(Quelldokument):
+ + + + +

Fahrtkosten zum Bewerbungsgespräch: Wer zahlt?

Veröffentlicht: 24.10.2016 | Update: 24.09.2022 | Lesedauer: 4 Minuten

Bevor es zum Abschluss eines Arbeitsvertrages kommt, gibt es meist ein Kennenlernen zwischen Bewerber und Arbeitgeber. Dazu findet in der Regel mindestens ein Vorstellungsgespräch statt. Wer eine Einladung bekommt, hat erst einmal Grund zur Freude. Steht der Termin zum Vorstellungsgespräch, will auch die Anreise geplant werden. Schließlich befindet sich der potenzielle Arbeitgeber selten gleich »um die Ecke«. Das Ganze kann – je nach Entfernung – ziemlich schnell ziemlich teuer werden, erst recht wenn zwei oder mehrere Gespräche angedacht sind. Aber muss der Bewerber die Fahrtkosten zum Bewerbungsgespräch selbst übernehmen oder zahlt der Arbeitgeber? Und falls ja, welche Kosten in welcher Höhe werden dann erstattet?

Fahrtkosten oder Vorstellungskosten?
Welche Kosten sind angemessen?

+ + + + +

(Datenabschnitt):
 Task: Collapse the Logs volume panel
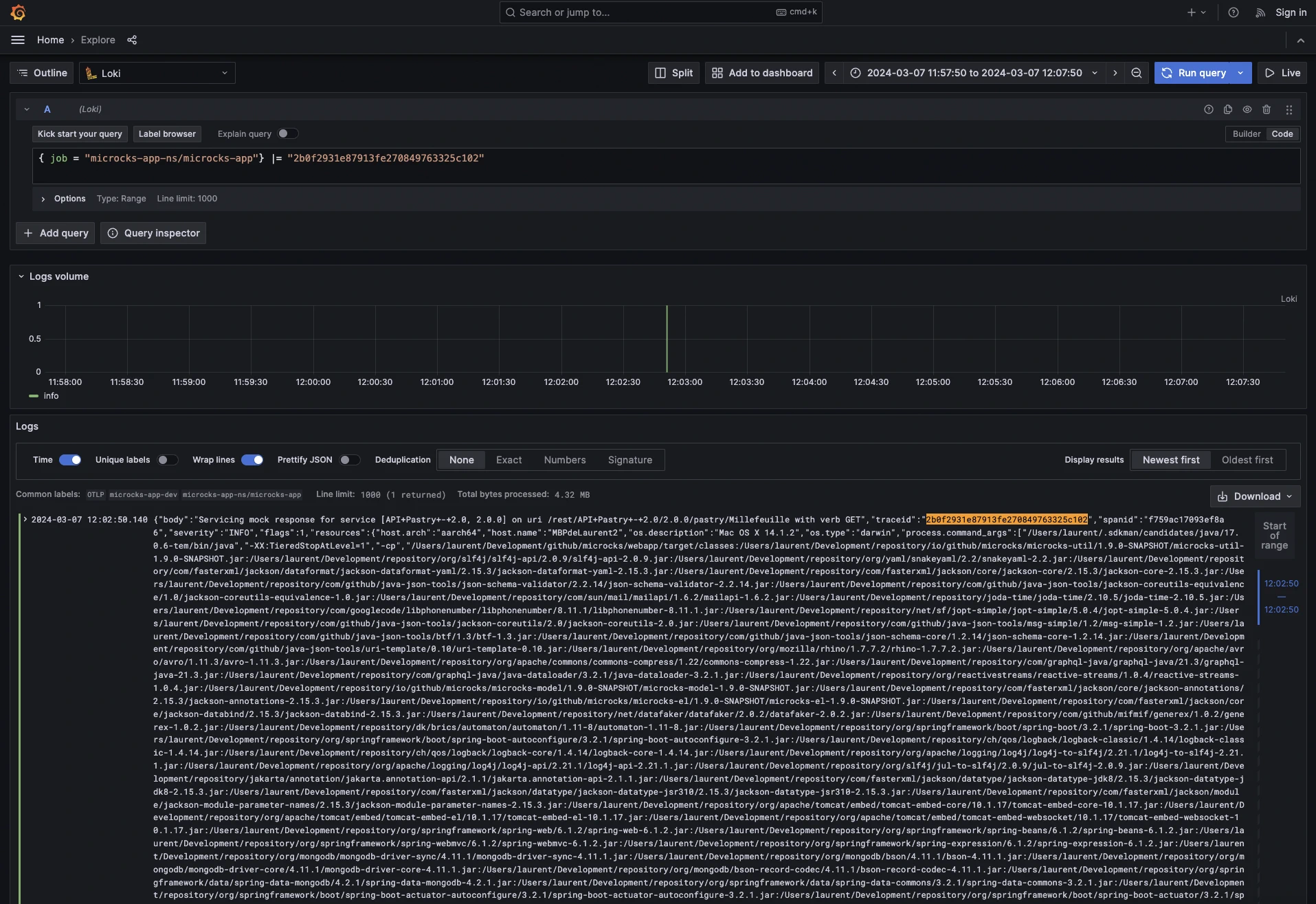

+ + + + +

(Aufgaben zur Übung):
a – Beantworte diese Fragen zum Artikel über Fahrtkosten zum Bewerbungsgespräch:
(i) An welchem Datum wurde der Artikel veröffentlicht, und wann wurde er aktualisiert?
(ii) Welche Lesedauer gibt der Artikel an?
(iii) Was findet vor dem Abschluss eines Arbeitsvertrages in der Regel mindestens einmal statt?
b – Schreibe den Artikel über Fahrtkosten zum Bewerbungsgespräch ab der Stelle weiter, an der er endet.

(Ergebnisse je Aufgabe):
a –
(i) Veröffentlicht am 24.10.2016, aktualisiert am 24.09.2022.
(ii) 4 Minuten.
(iii) Ein Vorstellungsgespräch.

b –
Wann der Arbeitgeber nicht zahlt
Kostenübernahme durch das Jobcenter

Fahrtkosten zum Bewerbungsgespräch

Obwohl Videointerviews – unter anderem Corona geschuldet – immer beliebter werden, setzen die meisten Unternehmen nach wie vor auf ein persönliches Vorstellungsgespräch. Spricht nun der Arbeitgeber eine Einladung aus, gilt das gute, alte Motto: »Wer einlädt, zahlt«. Mit anderen Worten, grundsätzlich muss der Arbeitgeber die sogenannten Vorstellungskosten übernehmen bzw. erstatten. Der Anspruch auf Erstattung dieser Kosten wird aus § 670 BGB abgeleitet. Dahinter steckt der Gedanke, dass der Bewerber Aufwendungen macht, die letztlich im Interesse des Stellenanbieters liegen – nämlich die Besetzung der offenen Stelle.

Fahrtkosten oder Vorstellungskosten?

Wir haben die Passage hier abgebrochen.